- SHORT EXERCISE:
Write out the lines below as a JSON list of strings, one string per line, and leave out any blank lines.
┄┄┄┄┄┄┄┄┄┄┄┄┄┄┄┄┄┄┄┄
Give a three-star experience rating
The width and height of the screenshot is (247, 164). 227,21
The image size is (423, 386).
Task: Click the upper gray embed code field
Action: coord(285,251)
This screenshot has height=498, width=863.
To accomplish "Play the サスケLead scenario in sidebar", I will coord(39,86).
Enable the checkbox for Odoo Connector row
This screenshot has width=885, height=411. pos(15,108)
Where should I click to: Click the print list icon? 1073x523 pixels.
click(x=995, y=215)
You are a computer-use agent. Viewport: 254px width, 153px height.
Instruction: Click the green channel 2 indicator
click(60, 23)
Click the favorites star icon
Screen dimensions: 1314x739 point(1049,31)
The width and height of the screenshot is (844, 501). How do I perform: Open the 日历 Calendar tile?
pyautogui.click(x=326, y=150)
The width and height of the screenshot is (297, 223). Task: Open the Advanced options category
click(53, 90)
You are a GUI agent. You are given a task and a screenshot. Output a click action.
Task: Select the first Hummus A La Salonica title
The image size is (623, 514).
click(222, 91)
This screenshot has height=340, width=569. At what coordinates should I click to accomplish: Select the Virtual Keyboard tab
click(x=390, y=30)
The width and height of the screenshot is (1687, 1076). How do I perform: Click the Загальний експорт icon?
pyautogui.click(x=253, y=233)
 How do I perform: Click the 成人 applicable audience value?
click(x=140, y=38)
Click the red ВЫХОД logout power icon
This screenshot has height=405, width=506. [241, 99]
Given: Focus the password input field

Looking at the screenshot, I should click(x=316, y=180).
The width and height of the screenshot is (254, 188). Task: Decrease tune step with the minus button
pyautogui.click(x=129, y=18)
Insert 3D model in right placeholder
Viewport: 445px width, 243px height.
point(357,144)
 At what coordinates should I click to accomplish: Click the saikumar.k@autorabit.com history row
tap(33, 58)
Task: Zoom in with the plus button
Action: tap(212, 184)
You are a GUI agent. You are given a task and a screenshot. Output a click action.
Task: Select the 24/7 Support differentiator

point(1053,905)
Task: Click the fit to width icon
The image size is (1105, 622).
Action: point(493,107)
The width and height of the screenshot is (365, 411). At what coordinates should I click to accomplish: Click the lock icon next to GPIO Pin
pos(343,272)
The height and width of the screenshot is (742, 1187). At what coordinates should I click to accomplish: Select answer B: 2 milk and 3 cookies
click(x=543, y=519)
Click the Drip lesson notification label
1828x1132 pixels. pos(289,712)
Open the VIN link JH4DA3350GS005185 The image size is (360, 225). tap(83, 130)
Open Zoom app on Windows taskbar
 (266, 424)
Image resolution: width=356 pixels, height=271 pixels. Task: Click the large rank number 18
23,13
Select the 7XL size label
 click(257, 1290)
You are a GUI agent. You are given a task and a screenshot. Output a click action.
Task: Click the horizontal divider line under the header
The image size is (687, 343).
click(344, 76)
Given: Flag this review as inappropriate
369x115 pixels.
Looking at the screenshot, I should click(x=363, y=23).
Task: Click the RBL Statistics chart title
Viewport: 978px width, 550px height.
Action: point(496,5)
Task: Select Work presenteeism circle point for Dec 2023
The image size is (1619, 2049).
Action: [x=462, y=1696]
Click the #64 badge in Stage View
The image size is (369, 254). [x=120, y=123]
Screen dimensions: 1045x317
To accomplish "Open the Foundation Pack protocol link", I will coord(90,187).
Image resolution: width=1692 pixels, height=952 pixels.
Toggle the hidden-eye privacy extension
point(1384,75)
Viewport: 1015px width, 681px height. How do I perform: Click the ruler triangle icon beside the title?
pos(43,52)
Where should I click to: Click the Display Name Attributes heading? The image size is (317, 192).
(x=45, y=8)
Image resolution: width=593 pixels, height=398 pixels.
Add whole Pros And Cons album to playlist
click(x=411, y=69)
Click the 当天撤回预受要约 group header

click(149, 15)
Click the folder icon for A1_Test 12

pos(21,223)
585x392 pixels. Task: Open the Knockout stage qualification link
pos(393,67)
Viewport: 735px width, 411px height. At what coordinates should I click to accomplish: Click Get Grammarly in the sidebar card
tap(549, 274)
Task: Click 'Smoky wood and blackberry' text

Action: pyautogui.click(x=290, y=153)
┄┄┄┄┄┄┄┄┄┄┄┄┄┄┄┄┄┄┄┄
- RESPONSE FOR THIS EXERCISE:
[
  "Give a three-star experience rating",
  "The width and height of the screenshot is (247, 164). 227,21",
  "The image size is (423, 386).",
  "Task: Click the upper gray embed code field",
  "Action: coord(285,251)",
  "This screenshot has height=498, width=863.",
  "To accomplish \"Play the サスケLead scenario in sidebar\", I will coord(39,86).",
  "Enable the checkbox for Odoo Connector row",
  "This screenshot has width=885, height=411. pos(15,108)",
  "Where should I click to: Click the print list icon? 1073x523 pixels.",
  "click(x=995, y=215)",
  "You are a computer-use agent. Viewport: 254px width, 153px height.",
  "Instruction: Click the green channel 2 indicator",
  "click(60, 23)",
  "Click the favorites star icon",
  "Screen dimensions: 1314x739 point(1049,31)",
  "The width and height of the screenshot is (844, 501). How do I perform: Open the 日历 Calendar tile?",
  "pyautogui.click(x=326, y=150)",
  "The width and height of the screenshot is (297, 223). Task: Open the Advanced options category",
  "click(53, 90)",
  "You are a GUI agent. You are given a task and a screenshot. Output a click action.",
  "Task: Select the first Hummus A La Salonica title",
  "The image size is (623, 514).",
  "click(222, 91)",
  "This screenshot has height=340, width=569. At what coordinates should I click to accomplish: Select the Virtual Keyboard tab",
  "click(x=390, y=30)",
  "The width and height of the screenshot is (1687, 1076). How do I perform: Click the Загальний експорт icon?",
  "pyautogui.click(x=253, y=233)",
  " How do I perform: Click the 成人 applicable audience value?",
  "click(x=140, y=38)",
  "Click the red ВЫХОД logout power icon",
  "This screenshot has height=405, width=506. [241, 99]",
  "Given: Focus the password input field",
  "Looking at the screenshot, I should click(x=316, y=180).",
  "The width and height of the screenshot is (254, 188). Task: Decrease tune step with the minus button",
  "pyautogui.click(x=129, y=18)",
  "Insert 3D model in right placeholder",
  "Viewport: 445px width, 243px height.",
  "point(357,144)",
  " At what coordinates should I click to accomplish: Click the saikumar.k@autorabit.com history row",
  "tap(33, 58)",
  "Task: Zoom in with the plus button",
  "Action: tap(212, 184)",
  "You are a GUI agent. You are given a task and a screenshot. Output a click action.",
  "Task: Select the 24/7 Support differentiator",
  "point(1053,905)",
  "Task: Click the fit to width icon",
  "The image size is (1105, 622).",
  "Action: point(493,107)",
  "The width and height of the screenshot is (365, 411). At what coordinates should I click to accomplish: Click the lock icon next to GPIO Pin",
  "pos(343,272)",
  "The height and width of the screenshot is (742, 1187). At what coordinates should I click to accomplish: Select answer B: 2 milk and 3 cookies",
  "click(x=543, y=519)",
  "Click the Drip lesson notification label",
  "1828x1132 pixels. pos(289,712)",
  "Open the VIN link JH4DA3350GS005185 The image size is (360, 225). tap(83, 130)",
  "Open Zoom app on Windows taskbar",
  " (266, 424)",
  "Image resolution: width=356 pixels, height=271 pixels. Task: Click the large rank number 18",
  "23,13",
  "Select the 7XL size label",
  " click(257, 1290)",
  "You are a GUI agent. You are given a task and a screenshot. Output a click action.",
  "Task: Click the horizontal divider line under the header",
  "The image size is (687, 343).",
  "click(344, 76)",
  "Given: Flag this review as inappropriate",
  "369x115 pixels.",
  "Looking at the screenshot, I should click(x=363, y=23).",
  "Task: Click the RBL Statistics chart title",
  "Viewport: 978px width, 550px height.",
  "Action: point(496,5)",
  "Task: Select Work presenteeism circle point for Dec 2023",
  "The image size is (1619, 2049).",
  "Action: [x=462, y=1696]",
  "Click the #64 badge in Stage View",
  "The image size is (369, 254). [x=120, y=123]",
  "Screen dimensions: 1045x317",
  "To accomplish \"Open the Foundation Pack protocol link\", I will coord(90,187).",
  "Image resolution: width=1692 pixels, height=952 pixels.",
  "Toggle the hidden-eye privacy extension",
  "point(1384,75)",
  "Viewport: 1015px width, 681px height. How do I perform: Click the ruler triangle icon beside the title?",
  "pos(43,52)",
  "Where should I click to: Click the Display Name Attributes heading? The image size is (317, 192).",
  "(x=45, y=8)",
  "Image resolution: width=593 pixels, height=398 pixels.",
  "Add whole Pros And Cons album to playlist",
  "click(x=411, y=69)",
  "Click the 当天撤回预受要约 group header",
  "click(149, 15)",
  "Click the folder icon for A1_Test 12",
  "pos(21,223)",
  "585x392 pixels. Task: Open the Knockout stage qualification link",
  "pos(393,67)",
  "Viewport: 735px width, 411px height. At what coordinates should I click to accomplish: Click Get Grammarly in the sidebar card",
  "tap(549, 274)",
  "Task: Click 'Smoky wood and blackberry' text",
  "Action: pyautogui.click(x=290, y=153)"
]